### Tareas propuestas
1. Indica si cada afirmación concuerda con el texto sobre Dios y el arte y justifica tu respuesta con una cita literal del texto: (a) Hans Graf Huyn señala cinco momentos históricos de alejamiento de Dios; (b) los versos citados al comienzo pertenecen a santa Teresa de Jesús; (c) la Ilustración figura entre los momentos históricos mencionados.
2. Reproduce con toda fidelidad el fragmento del texto sobre Dios y el arte que comienza con "QUIEN a Dios" y continúa hasta "solo hay muerte.".
3. Escribe la continuación del texto sobre Dios y el arte a partir de su última oración.

### Texto del documento
━━━━━━━━━━━━━━━━━━━━━━━━━━━━━━
QUIEN a Dios tiene nada le falta, solo Dios basta». Estos conocidos versos de santa Teresa de Jesús (1515-1582), que tan verdaderos son para la vida personal, también lo son para la vida social. Porque quien tiene a Dios lo tiene todo, y quien carece de Dios, carece de todo. Aquel «todo lo estimo basura con tal de ganar a Cristo», del apóstol Pablo, expresa esta honda convicción: en Dios está la Vida, fuera de Él solo hay muerte.
Esto, que podemos ver en la vida personal, también es perceptible en la vida social: cuando las realidades temporales se ordenan a Dios, éstas se hacen fecundas y luminosas; cuando, por el contrario, se alejan de Él, se tornan estériles y oscuras. Así lo observamos en la política, la economía, la cultura…
Diversos han sido los autores que, de una forma u otra, lo han señalado. Un buen ejemplo fue, ya hace décadas, Hans Graf Huyn, autor del libro Seréis como dioses (cuya lectura recomendamos vivamente). En él, este autor marca cuatro momentos históricos en los que el hombre se ha ido alejando de Dios, y ello ha tenido consecuencias en todas las esferas de la vida personal y social, hasta llegar a nuestra época. Estos cuatro momentos fueron el Renacimiento italiano, la Ilustración, la Revolución francesa y los comienzos del siglo XX. Veámoslo de forma sintética en el arte, centrándonos en la arquitectura, la música y la pintura. Cuando el arte mira a Dios, se eleva y engrandece; cuando le da la espalda, se degrada y envilece. Cuando el arte mira a Dios aflora la belleza, y el hombre encuentra su plenitud; cuando el arte se aparta de Dios se marchita la belleza, y también la imagen que el hombre tiene de sí mismo.
━━━━━━━━━━━━━━━━━━━━━━━━━━━━━━
### Registros extraídos
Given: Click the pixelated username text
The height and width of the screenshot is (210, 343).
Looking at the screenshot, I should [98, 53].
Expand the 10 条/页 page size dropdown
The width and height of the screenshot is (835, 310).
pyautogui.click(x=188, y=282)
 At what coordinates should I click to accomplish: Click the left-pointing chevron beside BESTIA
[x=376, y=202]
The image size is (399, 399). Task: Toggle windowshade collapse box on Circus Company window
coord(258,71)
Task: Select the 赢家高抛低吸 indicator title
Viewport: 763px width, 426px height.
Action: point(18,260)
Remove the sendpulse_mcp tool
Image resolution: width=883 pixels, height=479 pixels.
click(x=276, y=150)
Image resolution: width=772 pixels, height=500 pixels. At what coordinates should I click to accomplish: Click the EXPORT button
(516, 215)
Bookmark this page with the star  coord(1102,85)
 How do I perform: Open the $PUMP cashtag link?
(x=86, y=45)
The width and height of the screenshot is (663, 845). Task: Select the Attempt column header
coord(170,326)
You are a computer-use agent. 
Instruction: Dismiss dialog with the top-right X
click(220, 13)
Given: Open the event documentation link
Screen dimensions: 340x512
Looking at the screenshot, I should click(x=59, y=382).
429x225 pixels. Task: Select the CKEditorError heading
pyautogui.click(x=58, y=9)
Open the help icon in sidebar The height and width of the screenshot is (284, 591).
━━━━━━━━━━━━━━━━━━━━━━━━━━━━━━
### Respuestas por apartado
1.
(a) No: «este autor marca cuatro momentos históricos en los que el hombre se ha ido alejando de Dios».
(b) Sí: «Estos conocidos versos de santa Teresa de Jesús (1515-1582)».
(c) Sí: «Estos cuatro momentos fueron el Renacimiento italiano, la Ilustración, la Revolución francesa y los comienzos del siglo XX».

2.
QUIEN a Dios tiene nada le falta, solo Dios basta». Estos conocidos versos de santa Teresa de Jesús (1515-1582), que tan verdaderos son para la vida personal, también lo son para la vida social. Porque quien tiene a Dios lo tiene todo, y quien carece de Dios, carece de todo. Aquel «todo lo estimo basura con tal de ganar a Cristo», del apóstol Pablo, expresa esta honda convicción: en Dios está la Vida, fuera de Él solo hay muerte.

3.
En concreto, la ruptura del hombre moderno con Dios ha traído la degradación no ya de las formas políticas, con el inicio de una época marcada por el conflicto permanente y los totalitarismos, sino también la de las formas artísticas, propiciando el paso de una era de continua búsqueda de la belleza (pensemos en el gótico y el barroco, como casos paradigmáticos) a una de confusión y fealdad como patrones del «arte» (basta echar un vistazo a la producción artística predominante del último siglo).
Arquitectura
En el origen del arte podemos ver dos motivaciones: el culto a Dios y la honra a los difuntos. Así vemos cómo la arquitectura, «el arte originario, adoración a Dios que se materializa en piedra», desde los tiempos antiguos, ha crecido con la mirada hacia Dios: pirámides en Egipto, templos en Grecia, iglesias, monasterios y catedrales en la Cristiandad… Por supuesto junto a otras manifestaciones, pero siempre teniendo a éstas como el culmen de belleza y magnitud.
Con el Renacimiento aparecen los primeros síntomas diferenciales, pero es en la Ilustración donde la ruptura se hace más evidente: a partir de entonces se tiende a lo abstracto, se impone la forma geométrica: «ya la edificación no debe ser una corporeización sensitiva –porque esto ahora es tachado de impuro y engañoso– sino un exponente del pensamiento en el sentido de una expresión abstracta» (Baumgarten).
Esta geometrización y este predominio de lo abstracto abonaron el terreno propicio para edificaciones frías y alejadas del hombre, donde podemos englobar la gran mayoría de las realizaciones en este campo, tanto en lo que atañe a viviendas como a los propios edificios públicos: pensemos en las sedes de la administración, en los centros comerciales, edificios de ofi cinas… y también, por desgracia, no pocos templos.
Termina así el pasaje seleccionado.